The qualitative lessons they learned from operating Borg in production for more than a decade were incorporated in Kubernetes which has become extremely popular now:
- allocs are useful: allows helper services to be developed by separate teams & this abstraction spawned the widely-used logsaver pattern & data-loader+webserver pattern.
- cluster management is more than task management: apps on Borg benefit from other cluster services such as naming & load balancing, apart from lifecycle management of tasks & machines.
- master is the kernel of a distributed system: although originally built as a monolithic system, Borgmaster became a kernel sitting at the heart of an ecosystem of services that cooperate to manage user jobs: scheduler, UI (Sigma), admission control, vertical & horizontal auto-scaling, re-packing tasks, periodic job submission, workflow management, archiving system actions for offline querying. Affording this scaling of workload & feature set without sacrificing performance, scalability & maintainability is hallmark of a good design.

Weaknesses

The only form of data locality supported by the Borg scheduler is sharing & caching immutable packages used by different tasks. The scheduler doesn’t take into account low-level resource interference: such as memory bandwidth contention or L3 cache pollution. Maybe the scheduler can be further improved.
As discussed in the paper:
- Jobs are restrictive as the only grouping mechanism for tasks: no way to manage multi-job service as a single entity or related instances of a service (canary & production tracks). K8s solves this by using labels - arbitrary key-value paris that user can attach to any object in the system.
- One IP address per machine complicates things: Borg needed to schedule ports as a resource, assign ports to tasks, enforce port isolation & RPC systems needed to handle ports as well as IP addresses. K8s uses Linux namespaces, VMs, IPv6 & SDN to give an IP address to every pod & service.
- Optimizing for power users at the expense of casual ones: the BCL specification lists about 230 parameters & makes it harder for the casual user to use Borg.
Borg, as described in this paper, is only suitable for Google’s workloads and Google’s machines. The design choices that affected their system are extremely Google-specific. To cite an instance: the vast majority of the Borg worklaod does not run inside VMs - a reason being the system was designed at a time when Google had made a considerable investment in processors with no virtualization support in hardware. But of course, the paper presents many ideas to build such a cluster management system.
Not enough motivation (quantitatively) provided for choosing “cell compaction” as the utilization metric for Borg’s design. They just say that they picked this metric after much experimentation and the details are avoided.
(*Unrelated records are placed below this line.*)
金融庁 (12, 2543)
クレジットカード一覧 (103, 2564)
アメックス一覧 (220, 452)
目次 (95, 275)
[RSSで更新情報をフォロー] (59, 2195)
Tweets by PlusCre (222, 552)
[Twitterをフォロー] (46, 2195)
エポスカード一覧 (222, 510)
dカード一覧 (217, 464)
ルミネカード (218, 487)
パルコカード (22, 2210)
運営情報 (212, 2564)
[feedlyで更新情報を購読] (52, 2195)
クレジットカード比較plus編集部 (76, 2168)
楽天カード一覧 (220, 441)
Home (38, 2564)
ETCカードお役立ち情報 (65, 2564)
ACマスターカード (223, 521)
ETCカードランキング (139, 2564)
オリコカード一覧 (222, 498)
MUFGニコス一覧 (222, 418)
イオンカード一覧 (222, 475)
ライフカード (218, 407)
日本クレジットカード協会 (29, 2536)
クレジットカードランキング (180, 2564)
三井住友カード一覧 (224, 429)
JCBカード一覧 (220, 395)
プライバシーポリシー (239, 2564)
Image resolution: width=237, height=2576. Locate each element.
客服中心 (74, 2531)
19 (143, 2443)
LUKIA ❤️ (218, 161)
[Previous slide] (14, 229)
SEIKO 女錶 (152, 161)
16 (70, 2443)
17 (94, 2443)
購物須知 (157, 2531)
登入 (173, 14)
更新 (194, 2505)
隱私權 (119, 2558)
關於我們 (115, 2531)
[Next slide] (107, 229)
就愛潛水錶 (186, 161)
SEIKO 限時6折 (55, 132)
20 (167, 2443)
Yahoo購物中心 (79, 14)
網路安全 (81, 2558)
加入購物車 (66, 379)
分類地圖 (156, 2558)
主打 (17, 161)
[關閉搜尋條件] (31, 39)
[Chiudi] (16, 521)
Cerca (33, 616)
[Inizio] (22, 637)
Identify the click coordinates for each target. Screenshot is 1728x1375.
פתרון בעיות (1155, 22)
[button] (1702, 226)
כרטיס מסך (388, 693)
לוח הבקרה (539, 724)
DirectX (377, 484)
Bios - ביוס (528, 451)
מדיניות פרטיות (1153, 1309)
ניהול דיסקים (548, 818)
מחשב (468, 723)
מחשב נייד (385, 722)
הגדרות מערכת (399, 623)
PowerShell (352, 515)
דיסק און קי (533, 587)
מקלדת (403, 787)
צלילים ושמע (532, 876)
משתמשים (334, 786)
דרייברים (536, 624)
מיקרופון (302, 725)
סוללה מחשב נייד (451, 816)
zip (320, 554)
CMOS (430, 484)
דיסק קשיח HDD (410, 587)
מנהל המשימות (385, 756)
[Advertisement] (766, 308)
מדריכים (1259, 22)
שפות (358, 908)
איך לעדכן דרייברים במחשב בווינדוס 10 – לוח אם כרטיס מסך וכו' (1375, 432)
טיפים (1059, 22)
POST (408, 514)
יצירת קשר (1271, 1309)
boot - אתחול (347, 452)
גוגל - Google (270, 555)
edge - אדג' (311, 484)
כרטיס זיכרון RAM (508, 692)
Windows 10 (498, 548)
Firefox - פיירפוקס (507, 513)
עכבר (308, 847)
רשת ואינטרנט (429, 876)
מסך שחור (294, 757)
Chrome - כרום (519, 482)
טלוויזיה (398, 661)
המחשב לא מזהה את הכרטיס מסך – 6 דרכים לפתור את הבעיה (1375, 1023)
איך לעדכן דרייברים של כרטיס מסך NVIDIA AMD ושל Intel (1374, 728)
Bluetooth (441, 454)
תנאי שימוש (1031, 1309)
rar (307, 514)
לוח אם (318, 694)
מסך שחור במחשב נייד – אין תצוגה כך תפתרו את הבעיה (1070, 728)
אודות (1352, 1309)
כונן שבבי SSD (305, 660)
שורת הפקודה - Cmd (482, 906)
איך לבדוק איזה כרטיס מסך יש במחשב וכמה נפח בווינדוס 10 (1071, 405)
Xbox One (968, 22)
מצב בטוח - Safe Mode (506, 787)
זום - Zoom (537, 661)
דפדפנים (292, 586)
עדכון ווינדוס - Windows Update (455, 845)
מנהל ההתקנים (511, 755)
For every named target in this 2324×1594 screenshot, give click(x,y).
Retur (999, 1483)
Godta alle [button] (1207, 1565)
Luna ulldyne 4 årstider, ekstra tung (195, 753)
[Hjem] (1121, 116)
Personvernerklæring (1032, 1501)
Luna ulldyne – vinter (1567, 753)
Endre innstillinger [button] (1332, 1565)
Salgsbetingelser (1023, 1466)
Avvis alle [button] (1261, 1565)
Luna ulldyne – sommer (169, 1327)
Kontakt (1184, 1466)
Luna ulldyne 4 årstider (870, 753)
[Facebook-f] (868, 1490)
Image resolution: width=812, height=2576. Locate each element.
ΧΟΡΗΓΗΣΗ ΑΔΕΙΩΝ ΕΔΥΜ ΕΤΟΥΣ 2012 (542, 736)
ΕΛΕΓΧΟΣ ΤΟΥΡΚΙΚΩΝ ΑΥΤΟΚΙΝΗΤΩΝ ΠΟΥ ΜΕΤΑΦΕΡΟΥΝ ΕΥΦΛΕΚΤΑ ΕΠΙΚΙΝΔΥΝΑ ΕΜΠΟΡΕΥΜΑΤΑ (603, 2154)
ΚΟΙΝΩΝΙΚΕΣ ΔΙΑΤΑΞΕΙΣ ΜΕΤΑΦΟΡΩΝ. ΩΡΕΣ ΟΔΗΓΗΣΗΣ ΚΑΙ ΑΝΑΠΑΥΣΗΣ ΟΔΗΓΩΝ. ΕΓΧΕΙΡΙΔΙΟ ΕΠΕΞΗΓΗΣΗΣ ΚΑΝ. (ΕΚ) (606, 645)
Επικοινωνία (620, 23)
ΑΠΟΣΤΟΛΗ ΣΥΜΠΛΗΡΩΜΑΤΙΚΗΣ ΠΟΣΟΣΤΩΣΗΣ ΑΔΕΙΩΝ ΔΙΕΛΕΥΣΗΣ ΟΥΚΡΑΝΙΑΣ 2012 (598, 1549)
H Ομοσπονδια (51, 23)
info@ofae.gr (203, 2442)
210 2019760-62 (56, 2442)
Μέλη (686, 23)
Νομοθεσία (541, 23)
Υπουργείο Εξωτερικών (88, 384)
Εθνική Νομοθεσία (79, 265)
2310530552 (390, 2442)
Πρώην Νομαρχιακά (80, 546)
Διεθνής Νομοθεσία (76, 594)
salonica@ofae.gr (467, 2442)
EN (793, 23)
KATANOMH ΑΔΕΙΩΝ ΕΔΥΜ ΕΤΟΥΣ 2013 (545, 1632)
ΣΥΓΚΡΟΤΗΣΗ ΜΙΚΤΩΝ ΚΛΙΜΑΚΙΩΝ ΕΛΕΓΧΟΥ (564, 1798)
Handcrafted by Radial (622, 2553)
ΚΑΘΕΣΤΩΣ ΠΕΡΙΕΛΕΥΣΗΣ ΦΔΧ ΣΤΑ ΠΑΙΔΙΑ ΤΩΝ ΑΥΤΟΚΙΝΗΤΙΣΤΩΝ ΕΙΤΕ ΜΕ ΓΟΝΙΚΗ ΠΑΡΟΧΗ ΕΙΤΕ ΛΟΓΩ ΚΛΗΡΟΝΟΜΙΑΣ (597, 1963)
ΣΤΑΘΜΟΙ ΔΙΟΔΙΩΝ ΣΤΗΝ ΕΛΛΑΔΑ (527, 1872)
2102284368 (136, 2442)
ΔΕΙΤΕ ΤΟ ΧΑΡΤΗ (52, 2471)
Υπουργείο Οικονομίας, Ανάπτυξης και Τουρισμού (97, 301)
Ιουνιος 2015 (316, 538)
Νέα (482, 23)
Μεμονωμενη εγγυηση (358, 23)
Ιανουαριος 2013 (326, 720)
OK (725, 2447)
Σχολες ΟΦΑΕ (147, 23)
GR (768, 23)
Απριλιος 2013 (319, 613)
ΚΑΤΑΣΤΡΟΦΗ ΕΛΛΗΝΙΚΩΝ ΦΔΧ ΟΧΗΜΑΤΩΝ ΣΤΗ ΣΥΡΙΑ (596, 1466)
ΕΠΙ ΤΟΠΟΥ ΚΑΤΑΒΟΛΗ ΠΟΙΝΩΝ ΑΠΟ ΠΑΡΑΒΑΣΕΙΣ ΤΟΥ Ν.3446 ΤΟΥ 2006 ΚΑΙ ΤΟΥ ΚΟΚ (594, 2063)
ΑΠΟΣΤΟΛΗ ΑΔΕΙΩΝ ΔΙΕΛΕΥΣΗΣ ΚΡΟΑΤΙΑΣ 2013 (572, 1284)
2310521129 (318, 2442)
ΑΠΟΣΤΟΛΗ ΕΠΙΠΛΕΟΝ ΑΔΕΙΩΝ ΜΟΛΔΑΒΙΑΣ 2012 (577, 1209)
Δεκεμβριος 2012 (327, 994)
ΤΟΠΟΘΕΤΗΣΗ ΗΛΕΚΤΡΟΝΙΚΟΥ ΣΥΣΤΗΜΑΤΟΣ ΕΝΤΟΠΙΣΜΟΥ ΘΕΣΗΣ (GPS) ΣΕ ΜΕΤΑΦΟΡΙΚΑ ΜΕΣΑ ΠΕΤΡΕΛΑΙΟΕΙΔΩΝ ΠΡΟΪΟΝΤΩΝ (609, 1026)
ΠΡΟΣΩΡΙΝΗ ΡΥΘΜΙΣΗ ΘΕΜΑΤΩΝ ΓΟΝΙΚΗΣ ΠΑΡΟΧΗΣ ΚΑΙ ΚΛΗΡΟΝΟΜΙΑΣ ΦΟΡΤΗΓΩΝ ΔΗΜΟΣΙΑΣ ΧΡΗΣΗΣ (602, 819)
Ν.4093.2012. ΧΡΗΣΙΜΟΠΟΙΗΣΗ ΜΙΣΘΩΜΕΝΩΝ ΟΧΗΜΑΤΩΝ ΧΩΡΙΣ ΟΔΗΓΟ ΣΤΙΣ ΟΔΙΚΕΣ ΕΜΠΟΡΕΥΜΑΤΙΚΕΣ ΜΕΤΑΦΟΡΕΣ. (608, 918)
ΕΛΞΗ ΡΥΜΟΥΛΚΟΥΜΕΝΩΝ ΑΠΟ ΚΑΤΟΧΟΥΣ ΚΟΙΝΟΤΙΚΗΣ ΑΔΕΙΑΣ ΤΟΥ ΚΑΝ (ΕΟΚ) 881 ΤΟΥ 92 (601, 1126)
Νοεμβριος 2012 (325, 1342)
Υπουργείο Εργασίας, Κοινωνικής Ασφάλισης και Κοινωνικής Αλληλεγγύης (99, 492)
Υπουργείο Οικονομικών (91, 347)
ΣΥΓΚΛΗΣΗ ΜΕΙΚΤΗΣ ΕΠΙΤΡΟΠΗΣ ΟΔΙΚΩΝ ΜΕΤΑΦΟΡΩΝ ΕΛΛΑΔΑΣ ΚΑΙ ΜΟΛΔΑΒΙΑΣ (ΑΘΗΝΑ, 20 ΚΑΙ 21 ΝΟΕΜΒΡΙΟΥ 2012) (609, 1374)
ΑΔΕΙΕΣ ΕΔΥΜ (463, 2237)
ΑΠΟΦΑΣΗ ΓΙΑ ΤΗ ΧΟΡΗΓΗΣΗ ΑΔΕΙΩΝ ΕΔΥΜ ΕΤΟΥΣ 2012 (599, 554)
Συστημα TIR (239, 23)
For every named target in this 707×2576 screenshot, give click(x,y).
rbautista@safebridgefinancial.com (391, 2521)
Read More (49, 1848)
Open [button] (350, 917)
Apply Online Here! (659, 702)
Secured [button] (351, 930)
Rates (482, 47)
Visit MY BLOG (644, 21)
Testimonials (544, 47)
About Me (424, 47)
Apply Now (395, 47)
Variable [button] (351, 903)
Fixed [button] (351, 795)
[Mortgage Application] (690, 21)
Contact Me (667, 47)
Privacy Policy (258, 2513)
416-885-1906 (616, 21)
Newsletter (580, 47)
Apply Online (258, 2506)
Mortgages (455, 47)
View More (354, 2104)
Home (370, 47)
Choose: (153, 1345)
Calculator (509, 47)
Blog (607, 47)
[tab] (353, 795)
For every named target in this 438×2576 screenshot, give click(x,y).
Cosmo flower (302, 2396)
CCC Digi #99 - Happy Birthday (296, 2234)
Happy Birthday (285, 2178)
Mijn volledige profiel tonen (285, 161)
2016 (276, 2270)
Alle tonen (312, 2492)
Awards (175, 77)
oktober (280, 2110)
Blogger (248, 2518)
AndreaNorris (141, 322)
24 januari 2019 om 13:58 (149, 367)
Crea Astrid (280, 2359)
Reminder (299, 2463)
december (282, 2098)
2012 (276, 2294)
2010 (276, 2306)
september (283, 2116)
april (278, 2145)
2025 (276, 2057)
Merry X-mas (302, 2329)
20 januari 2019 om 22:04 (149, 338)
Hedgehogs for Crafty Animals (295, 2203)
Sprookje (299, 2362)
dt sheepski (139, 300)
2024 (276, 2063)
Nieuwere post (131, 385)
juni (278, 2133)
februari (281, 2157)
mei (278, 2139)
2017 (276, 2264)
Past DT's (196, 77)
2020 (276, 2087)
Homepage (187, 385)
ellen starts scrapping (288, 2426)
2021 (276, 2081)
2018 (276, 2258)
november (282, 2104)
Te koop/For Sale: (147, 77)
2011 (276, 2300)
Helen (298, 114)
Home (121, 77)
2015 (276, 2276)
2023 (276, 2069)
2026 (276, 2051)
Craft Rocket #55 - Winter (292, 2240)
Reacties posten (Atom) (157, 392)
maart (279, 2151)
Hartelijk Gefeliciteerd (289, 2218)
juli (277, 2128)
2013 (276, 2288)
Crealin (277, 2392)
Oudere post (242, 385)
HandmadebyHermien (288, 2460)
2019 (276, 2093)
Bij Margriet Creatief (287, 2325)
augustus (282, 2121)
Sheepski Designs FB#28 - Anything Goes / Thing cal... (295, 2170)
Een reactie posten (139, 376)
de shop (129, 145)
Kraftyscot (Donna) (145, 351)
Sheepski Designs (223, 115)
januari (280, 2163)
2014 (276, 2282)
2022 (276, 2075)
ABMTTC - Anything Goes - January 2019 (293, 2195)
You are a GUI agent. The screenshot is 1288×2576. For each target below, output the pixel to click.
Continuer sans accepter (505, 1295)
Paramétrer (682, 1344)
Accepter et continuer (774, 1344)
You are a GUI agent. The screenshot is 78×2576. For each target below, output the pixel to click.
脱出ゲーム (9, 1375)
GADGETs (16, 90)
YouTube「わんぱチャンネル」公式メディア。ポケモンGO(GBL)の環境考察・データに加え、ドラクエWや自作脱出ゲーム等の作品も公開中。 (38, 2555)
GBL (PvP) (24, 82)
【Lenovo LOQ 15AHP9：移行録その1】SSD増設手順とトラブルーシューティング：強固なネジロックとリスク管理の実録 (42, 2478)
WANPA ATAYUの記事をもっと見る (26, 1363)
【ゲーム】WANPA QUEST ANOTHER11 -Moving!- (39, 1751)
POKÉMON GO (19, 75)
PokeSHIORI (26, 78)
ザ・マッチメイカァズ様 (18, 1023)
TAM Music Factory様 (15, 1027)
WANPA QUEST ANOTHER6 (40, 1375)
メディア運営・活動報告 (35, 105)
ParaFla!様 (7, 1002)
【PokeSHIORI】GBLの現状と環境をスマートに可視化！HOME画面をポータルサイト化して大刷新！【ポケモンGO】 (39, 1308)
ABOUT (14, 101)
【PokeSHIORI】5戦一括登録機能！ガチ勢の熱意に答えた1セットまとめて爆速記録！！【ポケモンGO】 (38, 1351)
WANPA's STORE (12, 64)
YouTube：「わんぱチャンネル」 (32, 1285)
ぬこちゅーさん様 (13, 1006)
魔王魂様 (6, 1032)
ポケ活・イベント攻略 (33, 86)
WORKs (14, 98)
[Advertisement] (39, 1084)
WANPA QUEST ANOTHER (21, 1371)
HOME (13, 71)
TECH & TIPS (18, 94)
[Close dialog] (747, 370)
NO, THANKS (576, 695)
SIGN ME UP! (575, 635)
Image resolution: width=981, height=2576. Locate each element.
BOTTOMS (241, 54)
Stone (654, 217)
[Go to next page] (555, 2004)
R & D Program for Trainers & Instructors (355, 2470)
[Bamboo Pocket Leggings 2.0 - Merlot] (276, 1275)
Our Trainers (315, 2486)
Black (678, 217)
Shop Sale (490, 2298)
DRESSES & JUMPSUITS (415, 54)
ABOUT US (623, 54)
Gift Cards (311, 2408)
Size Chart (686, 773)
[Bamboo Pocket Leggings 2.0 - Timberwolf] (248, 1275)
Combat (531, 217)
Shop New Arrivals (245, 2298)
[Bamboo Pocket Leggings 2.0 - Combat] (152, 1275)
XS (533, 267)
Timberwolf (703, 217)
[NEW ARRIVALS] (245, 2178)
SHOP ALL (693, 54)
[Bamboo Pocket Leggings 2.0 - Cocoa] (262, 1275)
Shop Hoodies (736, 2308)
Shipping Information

They mention cell compaction gives a fair, consistent way to compare scheduling policies.

Future Work

As discussed above, work continues in improving the scheduler. Adding thread placement & CPU management that is NUMA-, hyperthreading-, and power-aware & improving the control fidelity of the Borglet.
Even though K8s is being actively developed, maybe rewriting the BCL to support a simpler API for casual users might be a potential future work.